Template-Free Assembly of Three Dimensional Mesostructures via Polarization Control

Author: Reich, Natasha D.

Year: 2026

Degree: Dissertation (Ph.D.)

Advisor: Lewis, Nathan Saul

Committee Members: Gray, Harry B.; Okumura, Mitchio; Blake, Geoffrey A.; Carim, Azhar I.; Lewis, Nathan Saul

Option: Chemistry

Abstract

Plants are inherently sessile and thus exhibit adaptive morphologies to forage for essential resources such as light. For example, palm trees grow with a pronounced tilt towards the time-averaged solar position to optimize light collection. In analogy, electrochemical growth of semiconductor material under illumination can result in spontaneous self-organization. Such inorganic phototropic growth can produce mesostructured deposits consisting of ordered nanoscale features over cm2 areas, despite a lack of lithographic processing, structured light fields, or templating agents (ligands, surfactants, etc.).
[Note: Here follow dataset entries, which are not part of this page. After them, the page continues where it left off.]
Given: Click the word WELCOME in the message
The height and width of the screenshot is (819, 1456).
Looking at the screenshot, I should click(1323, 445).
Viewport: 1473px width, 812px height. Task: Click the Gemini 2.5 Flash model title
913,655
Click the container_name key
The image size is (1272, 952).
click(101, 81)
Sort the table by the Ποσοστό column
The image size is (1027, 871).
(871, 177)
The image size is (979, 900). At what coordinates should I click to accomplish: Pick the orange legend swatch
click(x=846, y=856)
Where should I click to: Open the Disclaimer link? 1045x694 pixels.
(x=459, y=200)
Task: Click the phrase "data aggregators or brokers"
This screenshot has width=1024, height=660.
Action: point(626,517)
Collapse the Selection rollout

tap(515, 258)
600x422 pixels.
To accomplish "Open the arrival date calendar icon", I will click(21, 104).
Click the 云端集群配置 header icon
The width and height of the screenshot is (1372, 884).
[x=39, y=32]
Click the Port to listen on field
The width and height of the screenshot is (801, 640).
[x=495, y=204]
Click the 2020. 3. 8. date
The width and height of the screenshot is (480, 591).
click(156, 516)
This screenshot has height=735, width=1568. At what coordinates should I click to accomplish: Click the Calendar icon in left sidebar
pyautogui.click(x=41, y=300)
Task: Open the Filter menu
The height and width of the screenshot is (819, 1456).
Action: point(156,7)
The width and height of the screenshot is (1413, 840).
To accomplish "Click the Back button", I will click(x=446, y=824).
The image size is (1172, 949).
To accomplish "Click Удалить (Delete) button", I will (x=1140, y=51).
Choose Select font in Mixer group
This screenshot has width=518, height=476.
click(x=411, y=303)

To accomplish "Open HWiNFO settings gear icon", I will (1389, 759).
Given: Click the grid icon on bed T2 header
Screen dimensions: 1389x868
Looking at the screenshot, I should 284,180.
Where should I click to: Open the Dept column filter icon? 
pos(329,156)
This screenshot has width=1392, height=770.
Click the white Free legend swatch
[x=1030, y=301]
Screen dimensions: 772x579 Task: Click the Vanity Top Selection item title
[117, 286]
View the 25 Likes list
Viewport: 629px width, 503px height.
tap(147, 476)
Precise deposit morphologies are determined by the characteristics of the input illumination. Growth using linearly polarized illumination produces highly anisotropic lamellar arrays with a feature pitch proportional to the wavelength. Abrupt, orthogonal shifts in the polarization direction during growth reorient the direction of the in-plane anisotropy producing woodpile architectures with independently tunable layer heights. Moreover, spatial registration between alternating layers is produced via optical coupling across the intermediary layer. The investigations described herein demonstrate that inorganic phototropic growth enables programmable, high-throughput fabrication of complex three-dimensional lattices that cannot be achieved easily, if at all, via conventional means.